The two main chlorine-based disinfectants used in swimming pools in the UK and their pH values are:
- Calcium Hypochlorite (pH of 11)
- Sodium Hypochlorite (pH of 13)
The use of either of these disinfectants will cause the swimming pool water pH level to increase dramatically, well above the recommended range. In order to correct this, highly acidic substances (with low pH values) are used to keep the pH level of the swimming pool water within the recommended range.
These substances are known within pool plant operations as pH reducers and there are four main chemicals that are used:
- Carbon Dioxide
- Sodium Bisulphate
- Sulphuric Acid
- Hydrochloric Acid
Filtration and Coagulation
Filtration is an important element of effective pool water treatment. The basic principle is that the untreated water is passed through a filtering medium (such as a bed of sand). The water can pass through the gaps between the grains of sand (called ‘pores’), but anything larger than the pore size is trapped within the filtering medium.

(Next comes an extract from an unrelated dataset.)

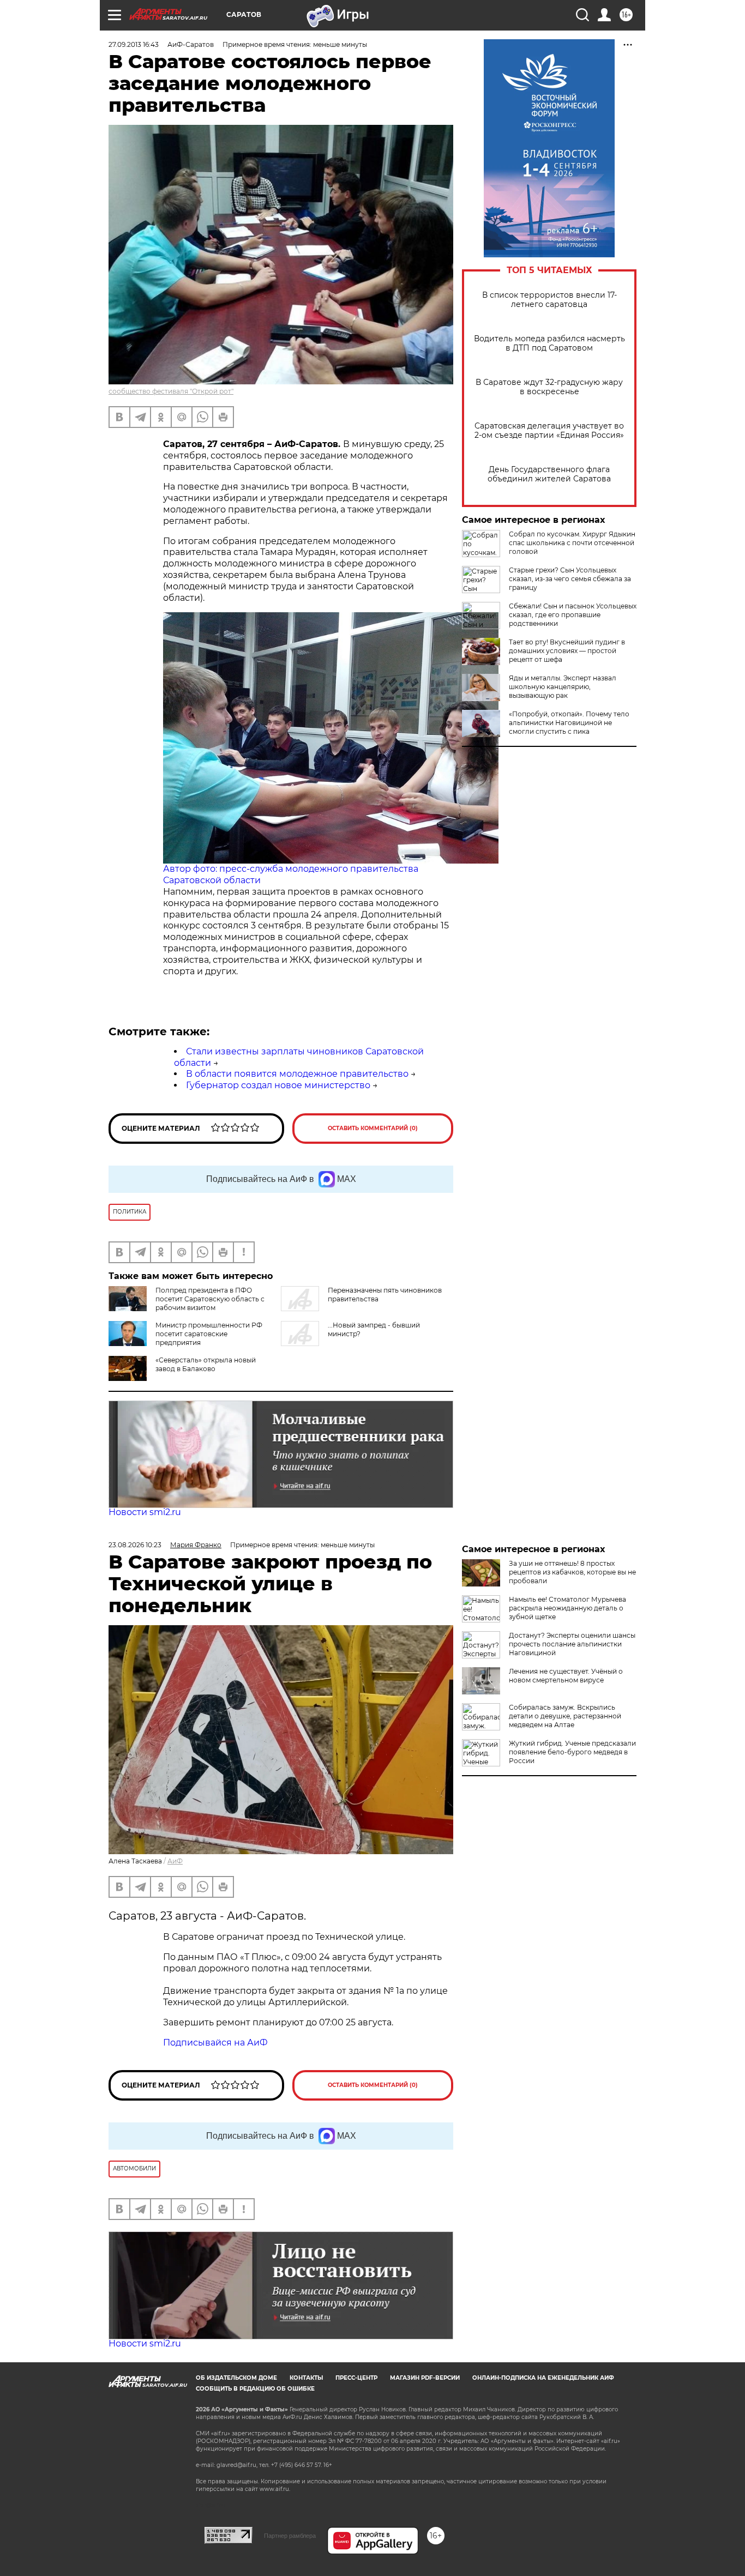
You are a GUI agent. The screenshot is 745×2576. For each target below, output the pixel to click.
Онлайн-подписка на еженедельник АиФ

This is known as straining. There are two other processes happening within the filter, adsorption and sedimentation.
Commercial swimming pool filters do a good job of removing much of the suspended pollution from the swimming pool water, but only if they are operating in conjunction with a process known as coagulation.
Coagulation is a process whereby very small (microscopic) particulates are ‘stuck together’ (coagulated) using a substance such as poly aluminium chloride, to form larger clumps of particulates known in pool plant operations as ‘flocs’.
Swimming pool water is constantly circulated around a closed-loop circuit so that it can be filtered, heated and chemically treated before being recirculated back into the pool.
The job of moving the water around is that of the circulation pump(s). Most circulation pumps work via centrifugal action. An outer casing encloses an impeller that when rotating, causes water to be drawn in via vacuum suction. On the other side of the impeller, the water is under pressure and thus gets forced along the pipework. The pumps need to be primed (i.e. flooded with water) at all times in order for this to happen.
The swimming pool pumps need to be able to provide an adequate rate of circulation. This is so the pool water can go through the treatment process within a certain timeframe. This is referred to as the swimming pool turnover rate.
Different types of pool have different recommended turnover rates. The recommended turnover rate for a standard 25m swimming pool is 2.5 – 3 hours.